__What you should do__
An exact copy of all the data below is needed.

——————————

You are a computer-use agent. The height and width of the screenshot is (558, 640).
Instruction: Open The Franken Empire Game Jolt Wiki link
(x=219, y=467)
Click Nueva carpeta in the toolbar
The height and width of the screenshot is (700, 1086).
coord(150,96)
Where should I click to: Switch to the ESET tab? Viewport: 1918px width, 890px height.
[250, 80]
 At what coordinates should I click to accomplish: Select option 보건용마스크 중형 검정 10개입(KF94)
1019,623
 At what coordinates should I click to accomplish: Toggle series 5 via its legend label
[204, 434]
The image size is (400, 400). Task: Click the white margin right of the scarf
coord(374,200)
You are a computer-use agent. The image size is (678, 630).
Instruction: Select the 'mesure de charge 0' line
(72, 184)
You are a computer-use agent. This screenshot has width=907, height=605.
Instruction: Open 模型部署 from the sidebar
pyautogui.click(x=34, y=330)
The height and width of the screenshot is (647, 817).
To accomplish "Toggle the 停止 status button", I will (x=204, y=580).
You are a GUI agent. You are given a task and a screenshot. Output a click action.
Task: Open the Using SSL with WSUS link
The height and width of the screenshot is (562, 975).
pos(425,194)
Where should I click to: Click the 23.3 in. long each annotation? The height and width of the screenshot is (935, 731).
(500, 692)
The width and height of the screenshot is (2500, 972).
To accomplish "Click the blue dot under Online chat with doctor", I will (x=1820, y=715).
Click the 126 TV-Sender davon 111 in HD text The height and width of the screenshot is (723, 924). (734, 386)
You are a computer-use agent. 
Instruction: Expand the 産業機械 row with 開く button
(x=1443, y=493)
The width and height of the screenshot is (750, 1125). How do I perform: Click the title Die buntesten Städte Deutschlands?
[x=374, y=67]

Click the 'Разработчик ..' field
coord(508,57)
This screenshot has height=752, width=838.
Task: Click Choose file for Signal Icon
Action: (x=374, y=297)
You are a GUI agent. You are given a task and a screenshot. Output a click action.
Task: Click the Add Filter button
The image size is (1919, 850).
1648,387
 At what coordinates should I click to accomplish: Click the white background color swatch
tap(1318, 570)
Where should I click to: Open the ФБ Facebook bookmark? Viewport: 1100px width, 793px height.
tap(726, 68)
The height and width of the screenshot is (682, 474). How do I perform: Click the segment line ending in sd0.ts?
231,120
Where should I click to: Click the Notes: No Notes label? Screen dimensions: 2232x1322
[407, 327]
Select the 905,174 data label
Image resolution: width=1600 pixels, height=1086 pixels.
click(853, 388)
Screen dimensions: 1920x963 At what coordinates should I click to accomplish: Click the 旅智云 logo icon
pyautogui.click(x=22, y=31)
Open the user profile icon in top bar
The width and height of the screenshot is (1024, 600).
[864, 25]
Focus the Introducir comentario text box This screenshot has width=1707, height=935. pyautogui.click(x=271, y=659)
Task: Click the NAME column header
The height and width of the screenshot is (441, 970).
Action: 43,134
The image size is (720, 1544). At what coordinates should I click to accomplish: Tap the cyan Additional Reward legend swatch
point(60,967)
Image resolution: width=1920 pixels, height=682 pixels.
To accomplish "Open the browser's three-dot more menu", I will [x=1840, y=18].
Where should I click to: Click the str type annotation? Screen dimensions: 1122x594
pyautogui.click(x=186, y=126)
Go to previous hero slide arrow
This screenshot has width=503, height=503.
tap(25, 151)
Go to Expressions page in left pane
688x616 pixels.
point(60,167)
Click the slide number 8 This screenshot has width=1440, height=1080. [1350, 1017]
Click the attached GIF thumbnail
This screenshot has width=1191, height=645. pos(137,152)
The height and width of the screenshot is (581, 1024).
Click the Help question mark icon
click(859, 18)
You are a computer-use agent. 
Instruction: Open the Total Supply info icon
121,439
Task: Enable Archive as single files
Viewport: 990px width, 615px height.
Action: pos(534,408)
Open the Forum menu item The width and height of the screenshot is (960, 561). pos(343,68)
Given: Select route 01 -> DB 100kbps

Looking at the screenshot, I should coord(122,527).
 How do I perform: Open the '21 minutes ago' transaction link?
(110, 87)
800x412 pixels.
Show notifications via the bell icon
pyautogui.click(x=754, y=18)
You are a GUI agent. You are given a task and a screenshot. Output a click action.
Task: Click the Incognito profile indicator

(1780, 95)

——————————

__Solution to the exercise__
You are a computer-use agent. The height and width of the screenshot is (558, 640).
Instruction: Open The Franken Empire Game Jolt Wiki link
(x=219, y=467)
Click Nueva carpeta in the toolbar
The height and width of the screenshot is (700, 1086).
coord(150,96)
Where should I click to: Switch to the ESET tab? Viewport: 1918px width, 890px height.
[250, 80]
 At what coordinates should I click to accomplish: Select option 보건용마스크 중형 검정 10개입(KF94)
1019,623
 At what coordinates should I click to accomplish: Toggle series 5 via its legend label
[204, 434]
The image size is (400, 400). Task: Click the white margin right of the scarf
coord(374,200)
You are a computer-use agent. The image size is (678, 630).
Instruction: Select the 'mesure de charge 0' line
(72, 184)
You are a computer-use agent. This screenshot has width=907, height=605.
Instruction: Open 模型部署 from the sidebar
pyautogui.click(x=34, y=330)
The height and width of the screenshot is (647, 817).
To accomplish "Toggle the 停止 status button", I will (x=204, y=580).
You are a GUI agent. You are given a task and a screenshot. Output a click action.
Task: Open the Using SSL with WSUS link
The height and width of the screenshot is (562, 975).
pos(425,194)
Where should I click to: Click the 23.3 in. long each annotation? The height and width of the screenshot is (935, 731).
(500, 692)
The width and height of the screenshot is (2500, 972).
To accomplish "Click the blue dot under Online chat with doctor", I will (x=1820, y=715).
Click the 126 TV-Sender davon 111 in HD text The height and width of the screenshot is (723, 924). (734, 386)
You are a computer-use agent. 
Instruction: Expand the 産業機械 row with 開く button
(x=1443, y=493)
The width and height of the screenshot is (750, 1125). How do I perform: Click the title Die buntesten Städte Deutschlands?
[x=374, y=67]

Click the 'Разработчик ..' field
coord(508,57)
This screenshot has height=752, width=838.
Task: Click Choose file for Signal Icon
Action: (x=374, y=297)
You are a GUI agent. You are given a task and a screenshot. Output a click action.
Task: Click the Add Filter button
The image size is (1919, 850).
1648,387
 At what coordinates should I click to accomplish: Click the white background color swatch
tap(1318, 570)
Where should I click to: Open the ФБ Facebook bookmark? Viewport: 1100px width, 793px height.
tap(726, 68)
The height and width of the screenshot is (682, 474). How do I perform: Click the segment line ending in sd0.ts?
231,120
Where should I click to: Click the Notes: No Notes label? Screen dimensions: 2232x1322
[407, 327]
Select the 905,174 data label
Image resolution: width=1600 pixels, height=1086 pixels.
click(853, 388)
Screen dimensions: 1920x963 At what coordinates should I click to accomplish: Click the 旅智云 logo icon
pyautogui.click(x=22, y=31)
Open the user profile icon in top bar
The width and height of the screenshot is (1024, 600).
[864, 25]
Focus the Introducir comentario text box This screenshot has width=1707, height=935. pyautogui.click(x=271, y=659)
Task: Click the NAME column header
The height and width of the screenshot is (441, 970).
Action: 43,134
The image size is (720, 1544). At what coordinates should I click to accomplish: Tap the cyan Additional Reward legend swatch
point(60,967)
Image resolution: width=1920 pixels, height=682 pixels.
To accomplish "Open the browser's three-dot more menu", I will [x=1840, y=18].
Where should I click to: Click the str type annotation? Screen dimensions: 1122x594
pyautogui.click(x=186, y=126)
Go to previous hero slide arrow
This screenshot has width=503, height=503.
tap(25, 151)
Go to Expressions page in left pane
688x616 pixels.
point(60,167)
Click the slide number 8 This screenshot has width=1440, height=1080. [1350, 1017]
Click the attached GIF thumbnail
This screenshot has width=1191, height=645. pos(137,152)
The height and width of the screenshot is (581, 1024).
Click the Help question mark icon
click(859, 18)
You are a computer-use agent. 
Instruction: Open the Total Supply info icon
121,439
Task: Enable Archive as single files
Viewport: 990px width, 615px height.
Action: pos(534,408)
Open the Forum menu item The width and height of the screenshot is (960, 561). pos(343,68)
Given: Select route 01 -> DB 100kbps

Looking at the screenshot, I should coord(122,527).
 How do I perform: Open the '21 minutes ago' transaction link?
(110, 87)
800x412 pixels.
Show notifications via the bell icon
pyautogui.click(x=754, y=18)
You are a GUI agent. You are given a task and a screenshot. Output a click action.
Task: Click the Incognito profile indicator

(1780, 95)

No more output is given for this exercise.